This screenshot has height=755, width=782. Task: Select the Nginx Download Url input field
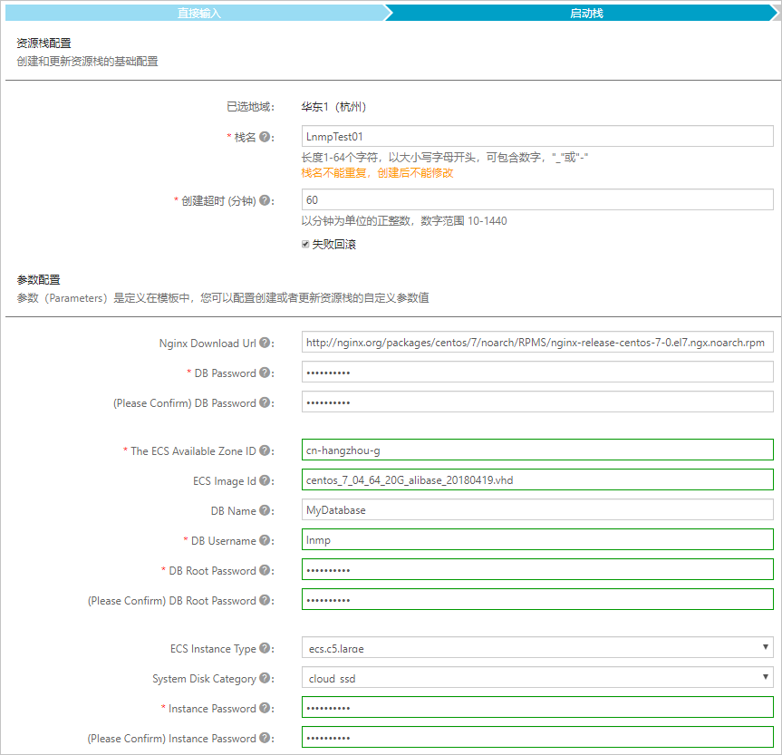tap(537, 342)
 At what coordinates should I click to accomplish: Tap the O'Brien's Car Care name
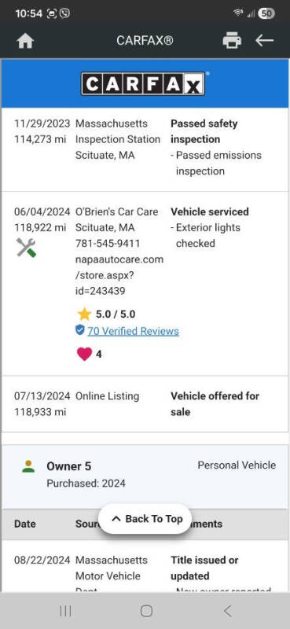(x=117, y=212)
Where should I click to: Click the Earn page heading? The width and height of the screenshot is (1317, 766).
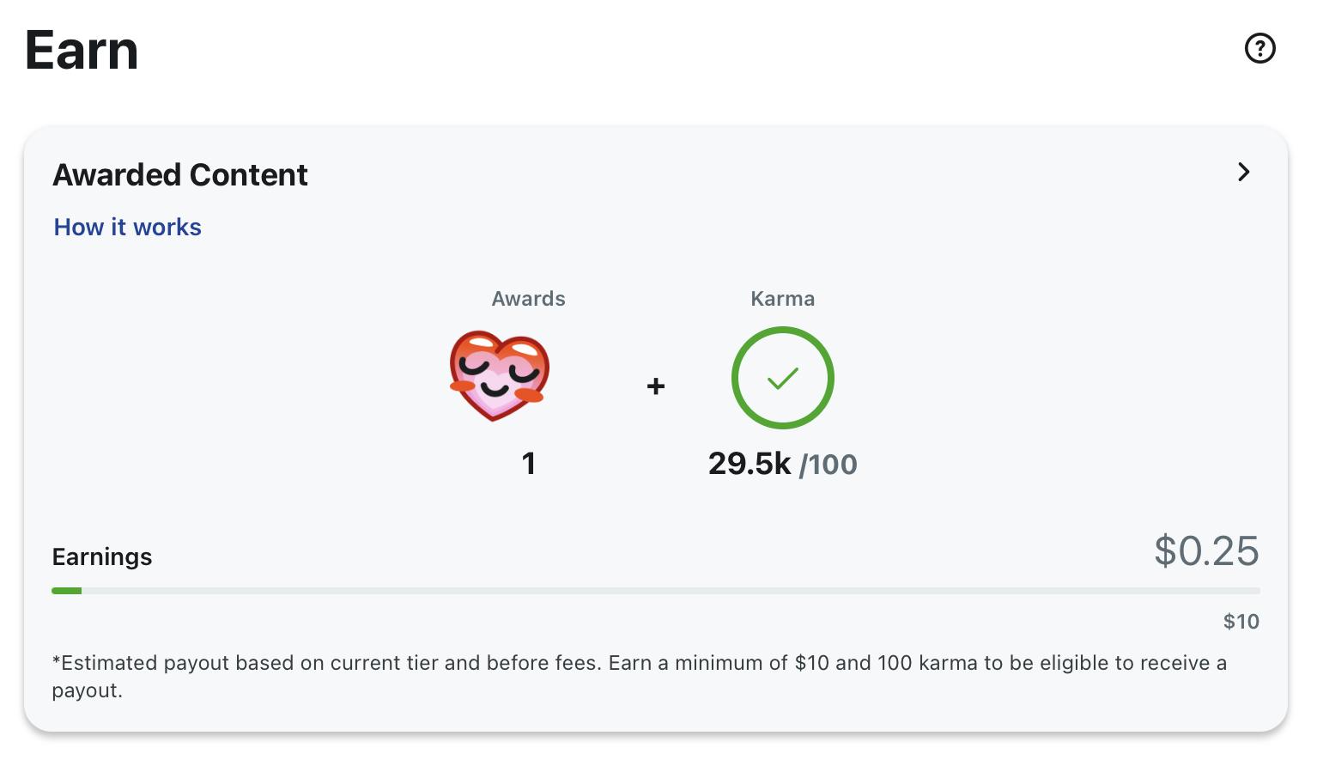[82, 50]
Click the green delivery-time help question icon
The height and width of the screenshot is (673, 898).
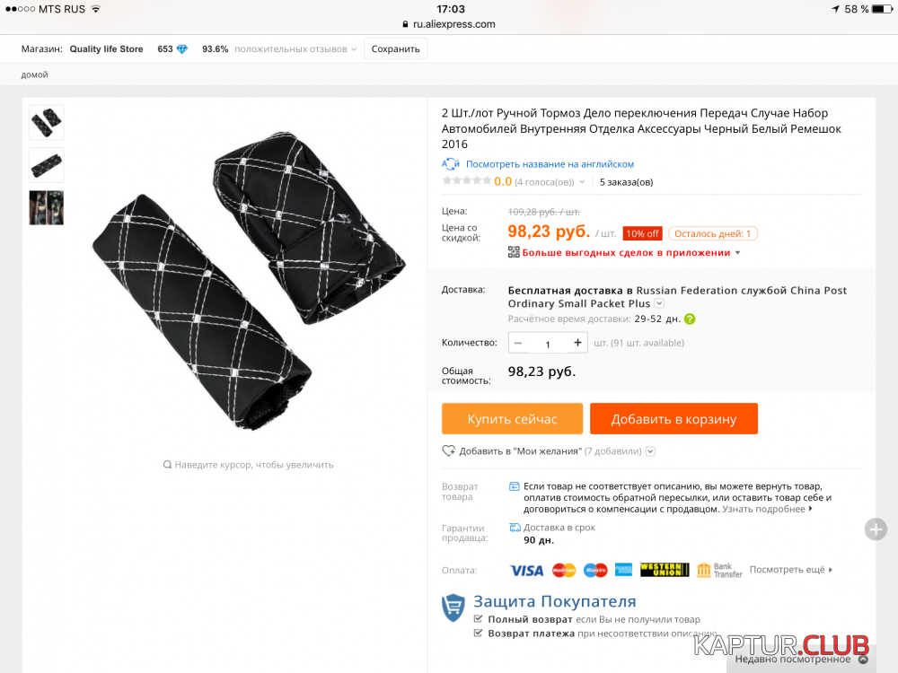click(690, 319)
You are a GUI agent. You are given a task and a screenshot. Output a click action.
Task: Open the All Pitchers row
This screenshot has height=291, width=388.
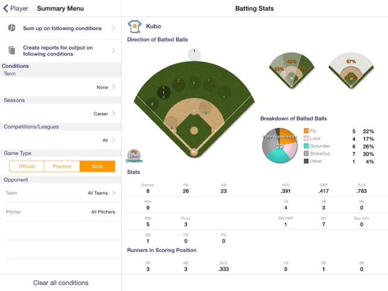(60, 212)
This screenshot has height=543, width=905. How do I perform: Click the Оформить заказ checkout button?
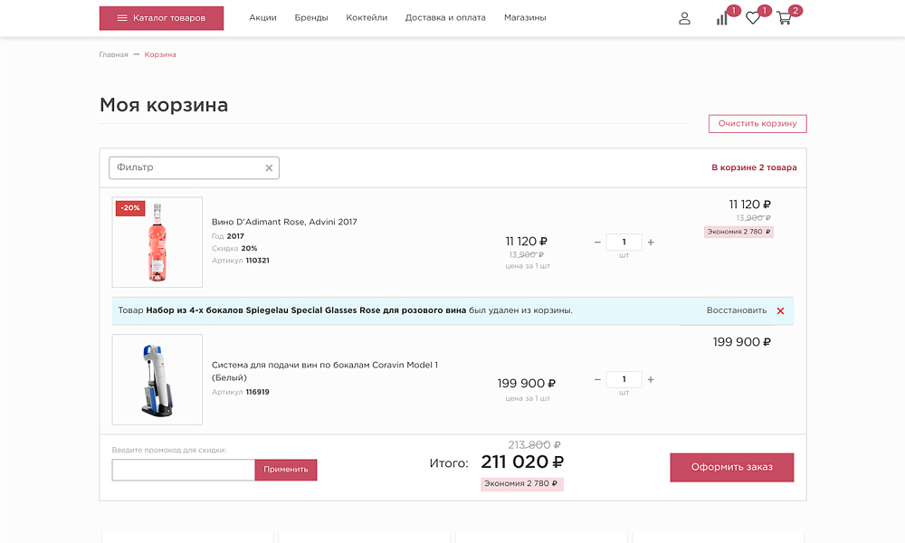[x=731, y=467]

### WHAT YOU ARE ASKED TO DO
The copy must match the listing above exactly but contain no pictures.

### TASK ANSWER
This screenshot has height=755, width=782. Task: Select the Nginx Download Url input field
tap(537, 342)
 At what coordinates should I click to accomplish: Tap the O'Brien's Car Care name
(x=117, y=212)
Where should I click to: Click the Earn page heading? The width and height of the screenshot is (1317, 766).
[82, 50]
Click the green delivery-time help question icon
The height and width of the screenshot is (673, 898).
click(690, 319)
You are a GUI agent. You are given a task and a screenshot. Output a click action.
Task: Open the All Pitchers row
This screenshot has height=291, width=388.
(60, 212)
This screenshot has height=543, width=905. How do I perform: Click the Оформить заказ checkout button?
[x=731, y=467]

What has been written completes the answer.